What is needed is every line of the data that includes the word "computer". Please copy each one.

Available data:

* * *

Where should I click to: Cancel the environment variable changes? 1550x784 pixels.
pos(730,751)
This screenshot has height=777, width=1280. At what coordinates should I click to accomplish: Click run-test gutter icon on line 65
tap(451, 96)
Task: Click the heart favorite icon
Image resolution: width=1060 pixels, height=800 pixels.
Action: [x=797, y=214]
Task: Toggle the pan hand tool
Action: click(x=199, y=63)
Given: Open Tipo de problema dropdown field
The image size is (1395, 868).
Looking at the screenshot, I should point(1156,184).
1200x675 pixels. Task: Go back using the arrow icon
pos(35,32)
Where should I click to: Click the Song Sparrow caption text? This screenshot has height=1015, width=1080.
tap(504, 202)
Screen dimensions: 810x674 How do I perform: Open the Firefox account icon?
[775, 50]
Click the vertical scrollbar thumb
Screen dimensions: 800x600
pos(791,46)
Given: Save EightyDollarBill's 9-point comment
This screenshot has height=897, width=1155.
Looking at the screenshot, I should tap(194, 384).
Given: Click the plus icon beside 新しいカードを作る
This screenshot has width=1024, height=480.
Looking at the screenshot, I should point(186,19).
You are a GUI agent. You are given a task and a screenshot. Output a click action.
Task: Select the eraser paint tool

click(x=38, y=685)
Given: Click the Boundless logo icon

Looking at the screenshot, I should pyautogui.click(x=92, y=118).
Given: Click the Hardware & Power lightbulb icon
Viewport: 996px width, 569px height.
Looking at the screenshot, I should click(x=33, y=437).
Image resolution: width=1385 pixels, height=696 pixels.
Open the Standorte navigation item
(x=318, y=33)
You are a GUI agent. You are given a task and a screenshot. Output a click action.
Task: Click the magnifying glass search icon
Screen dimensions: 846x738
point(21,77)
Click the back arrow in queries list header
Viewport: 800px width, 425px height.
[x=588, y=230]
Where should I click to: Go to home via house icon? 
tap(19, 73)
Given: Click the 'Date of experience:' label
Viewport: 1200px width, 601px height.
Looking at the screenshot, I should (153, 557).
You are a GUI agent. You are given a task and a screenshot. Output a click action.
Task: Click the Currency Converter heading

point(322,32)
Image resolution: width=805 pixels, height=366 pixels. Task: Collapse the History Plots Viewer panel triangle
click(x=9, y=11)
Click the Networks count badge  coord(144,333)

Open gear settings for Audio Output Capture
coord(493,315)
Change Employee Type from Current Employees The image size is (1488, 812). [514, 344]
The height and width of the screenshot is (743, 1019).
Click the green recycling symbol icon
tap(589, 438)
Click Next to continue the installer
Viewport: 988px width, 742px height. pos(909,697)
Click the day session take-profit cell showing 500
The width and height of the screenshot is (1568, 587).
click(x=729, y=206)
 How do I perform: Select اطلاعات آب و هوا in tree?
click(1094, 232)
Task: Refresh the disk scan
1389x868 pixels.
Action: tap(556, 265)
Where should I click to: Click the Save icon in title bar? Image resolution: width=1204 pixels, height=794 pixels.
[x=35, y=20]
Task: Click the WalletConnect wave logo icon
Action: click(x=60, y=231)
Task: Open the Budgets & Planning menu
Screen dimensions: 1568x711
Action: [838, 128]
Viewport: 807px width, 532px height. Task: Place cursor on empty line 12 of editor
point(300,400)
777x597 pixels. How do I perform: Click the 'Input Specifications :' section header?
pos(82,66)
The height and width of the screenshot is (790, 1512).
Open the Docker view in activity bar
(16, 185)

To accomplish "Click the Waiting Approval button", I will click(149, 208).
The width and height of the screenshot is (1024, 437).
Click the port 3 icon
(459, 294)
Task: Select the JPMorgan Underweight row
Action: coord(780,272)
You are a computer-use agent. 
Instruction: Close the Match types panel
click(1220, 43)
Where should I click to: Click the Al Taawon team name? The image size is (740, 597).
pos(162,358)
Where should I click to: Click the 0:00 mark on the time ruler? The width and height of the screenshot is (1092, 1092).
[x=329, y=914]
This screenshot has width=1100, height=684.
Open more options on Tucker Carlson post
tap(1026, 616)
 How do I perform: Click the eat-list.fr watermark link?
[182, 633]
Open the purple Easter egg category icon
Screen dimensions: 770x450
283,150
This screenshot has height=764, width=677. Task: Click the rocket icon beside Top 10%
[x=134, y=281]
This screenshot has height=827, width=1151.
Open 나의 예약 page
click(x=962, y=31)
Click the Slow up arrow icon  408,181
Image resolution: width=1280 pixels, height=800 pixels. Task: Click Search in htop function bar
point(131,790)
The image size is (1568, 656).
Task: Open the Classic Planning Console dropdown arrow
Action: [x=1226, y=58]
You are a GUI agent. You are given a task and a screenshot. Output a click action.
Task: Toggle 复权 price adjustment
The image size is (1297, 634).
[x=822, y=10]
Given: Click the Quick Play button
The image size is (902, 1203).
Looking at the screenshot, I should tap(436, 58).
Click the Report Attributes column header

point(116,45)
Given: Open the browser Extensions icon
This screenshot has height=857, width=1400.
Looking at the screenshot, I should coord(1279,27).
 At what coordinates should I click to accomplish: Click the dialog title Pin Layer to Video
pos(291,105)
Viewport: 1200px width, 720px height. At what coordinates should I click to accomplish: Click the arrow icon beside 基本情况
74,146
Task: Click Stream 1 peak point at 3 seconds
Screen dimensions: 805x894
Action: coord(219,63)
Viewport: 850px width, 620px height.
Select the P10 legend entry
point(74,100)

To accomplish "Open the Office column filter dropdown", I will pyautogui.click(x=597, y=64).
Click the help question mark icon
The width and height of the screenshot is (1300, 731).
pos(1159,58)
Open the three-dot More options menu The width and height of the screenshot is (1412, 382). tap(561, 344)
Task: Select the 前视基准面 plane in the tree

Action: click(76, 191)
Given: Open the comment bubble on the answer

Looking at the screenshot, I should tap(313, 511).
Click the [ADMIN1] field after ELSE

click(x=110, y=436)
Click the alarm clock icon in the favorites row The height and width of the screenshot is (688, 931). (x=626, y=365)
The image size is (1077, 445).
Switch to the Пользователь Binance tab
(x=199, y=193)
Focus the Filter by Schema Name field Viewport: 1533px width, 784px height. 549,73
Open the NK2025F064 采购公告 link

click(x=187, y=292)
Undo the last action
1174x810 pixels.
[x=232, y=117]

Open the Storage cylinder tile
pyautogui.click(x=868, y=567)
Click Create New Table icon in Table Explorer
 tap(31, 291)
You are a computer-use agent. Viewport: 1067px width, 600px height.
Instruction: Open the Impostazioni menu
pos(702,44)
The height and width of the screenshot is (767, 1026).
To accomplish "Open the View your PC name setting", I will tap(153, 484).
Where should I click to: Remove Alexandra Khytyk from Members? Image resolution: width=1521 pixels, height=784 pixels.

* * *

Answer box:
You are a computer-use agent. 
You are a computer-use agent. Viewport: 1067px width, 600px height.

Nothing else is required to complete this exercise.